4 Productive Breaks to Take Throughout The Day

Adjust your schedule to your body’s natural rhythm

Photo by Alexandru Zdrobău on Unsplash

Productivity masters are not just people who can make more out of their time but they are also experts at knowing when to take a break and how to switch their mind to rest when it’s time to rest.

So far, my greatest ideas that perform well in architecture school and at work have come from coincidences when I organized my breaks in the right way. In a past architecture workshop, sleeping has also given me and my team the idea that ended up saving us from a crisis. During that workshop, after receiving harsh feedback on our ideas, my team decided to call it a day, to sleep early, and to deconstruct the best performing ideas that we watched from other teams during the afternoon. The next morning, we returned to the site to redo our investigation, but this time, having enough sleep helped us to find the right ideas. We fell into this collective flow state — we kept building on top of each others’ ideas and somehow knowing how to build them in a way that will work well.

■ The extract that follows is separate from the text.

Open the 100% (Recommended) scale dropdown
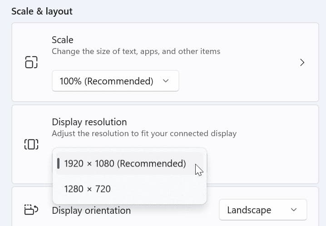 pos(115,81)
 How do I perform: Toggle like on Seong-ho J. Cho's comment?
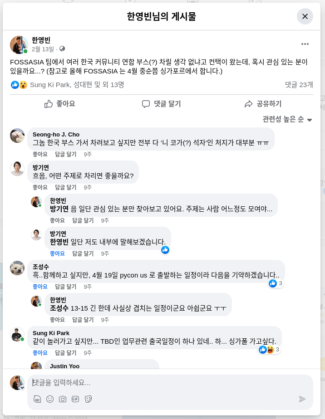point(40,154)
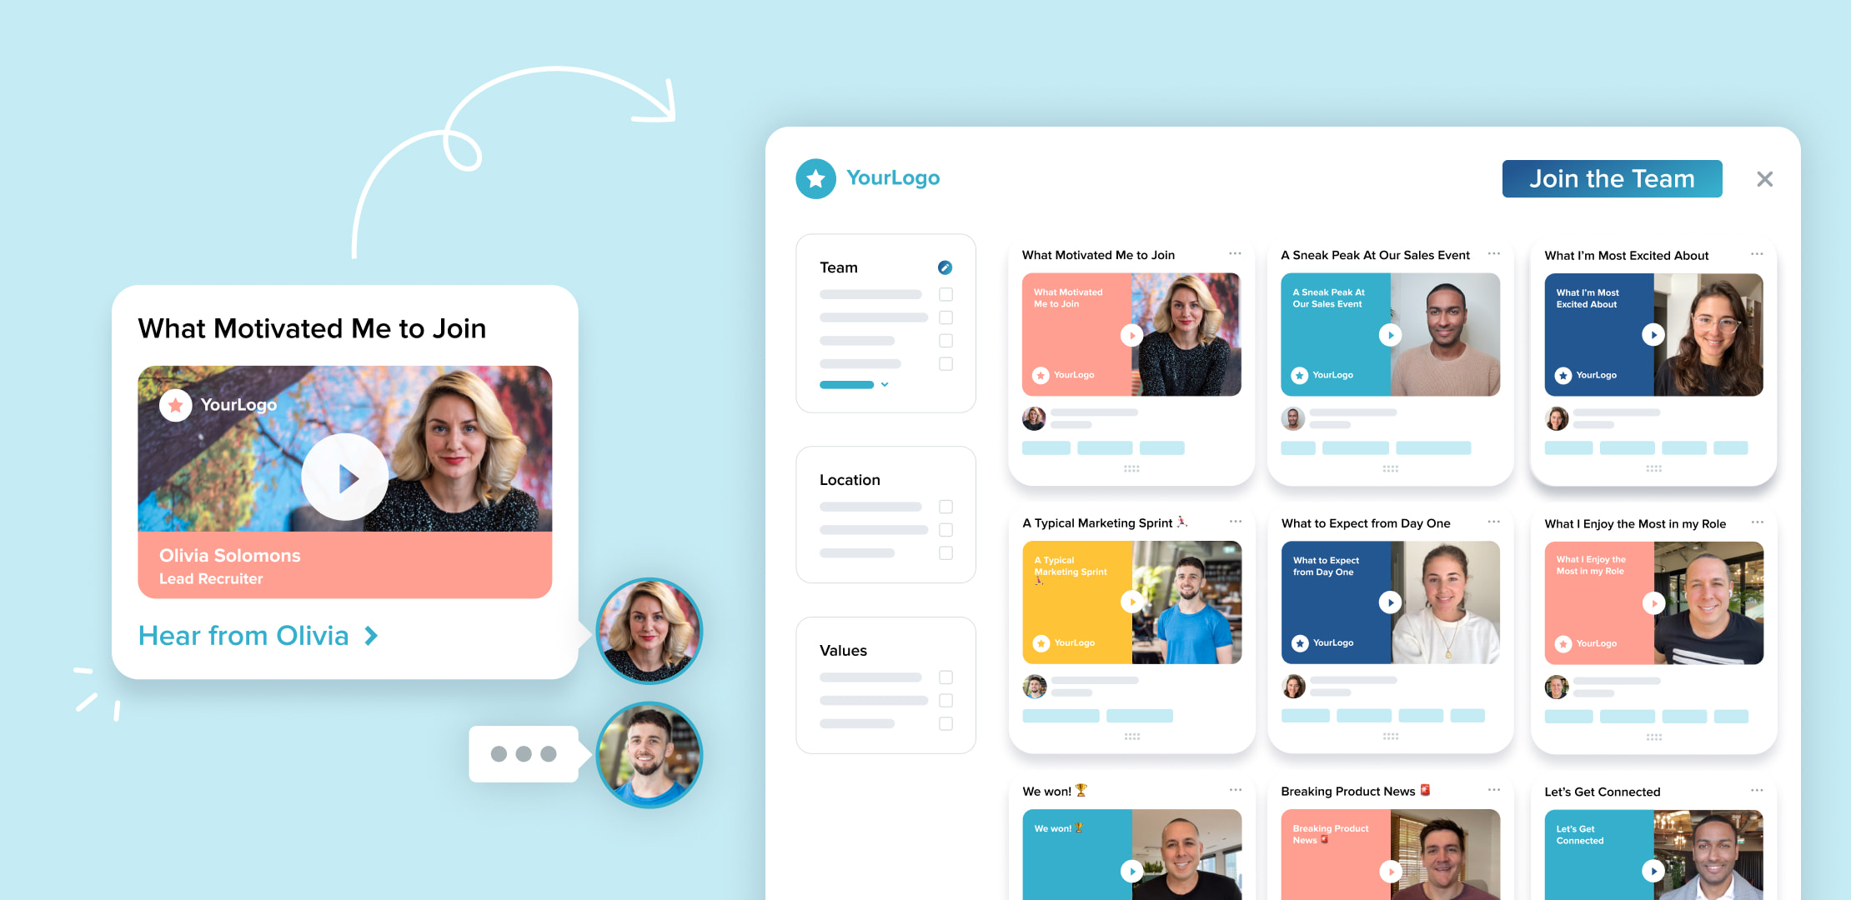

When a problem is too difficult to solve and people say “just sleep on it”, that advice truly worked for us.

There are a lot of other stories of people who got their best groundbreaking ideas after sleeping. In fact, some of the most mindblowing works that we know were inspired by the creators’ dream — from Christopher Nolan’s Inception, Carl Jung’s The Red Book, even the very functional sewing machine that we use.

Sleeping can be a powerful thinking tool because there are many mental processes that happen exclusively at sleep. During sleep, there is highly coordinated communication between different regions of the brain which is the key mental process for creativity.

In fact, it’s not just when we are sleeping. According to Mary Helen Immordino-Yang from the University of Southern California, our brain uses every resting opportunity to organize information that we have recently learned, to replay and learn from previous experiences, and to sift through our disappointments, desires, and moral standing for solutions. This includes every waking moment when our attention is at rest, which is why we often have an epiphany while we shower or when we are daydreaming.

There are many types of cognitive resting states— from Lo-Beta brain waves that happen during idle musing, Alpha waves that happen when we are truly in the present to Delta waves during sleep.

By knowing how to appropriately place these breaks, we can stop spending more hours than necessary on simple tasks and spend more time on the more important ones.

Other than having enough nocturnal sleep, here are other tips on how to incorporate varying types of break into your routine.

1. Ultradian Rythm and Short Breaks

We go throughout the day continuously burning up our mental energy with no period of recovery which leaves us more exhausted by the end of the day.

Meanwhile our brain, just like most organs in our body, naturally works in cycles.

Research by sleep specialist Nathaniel Kleitman suggests that the brain can only retain attention up to 90–120 minutes. Passed that, our brain stops being productive — we feel fatigued, have difficulty thinking coherently and we start recycling the same thought patterns.

That’s why it’s not productive to have a meeting that stretches to 2 or 3 hours without break — it’s true when people say that the most productive meeting is organized based on the optimum attention span instead of trying to give equal time and attention to every item on the agenda.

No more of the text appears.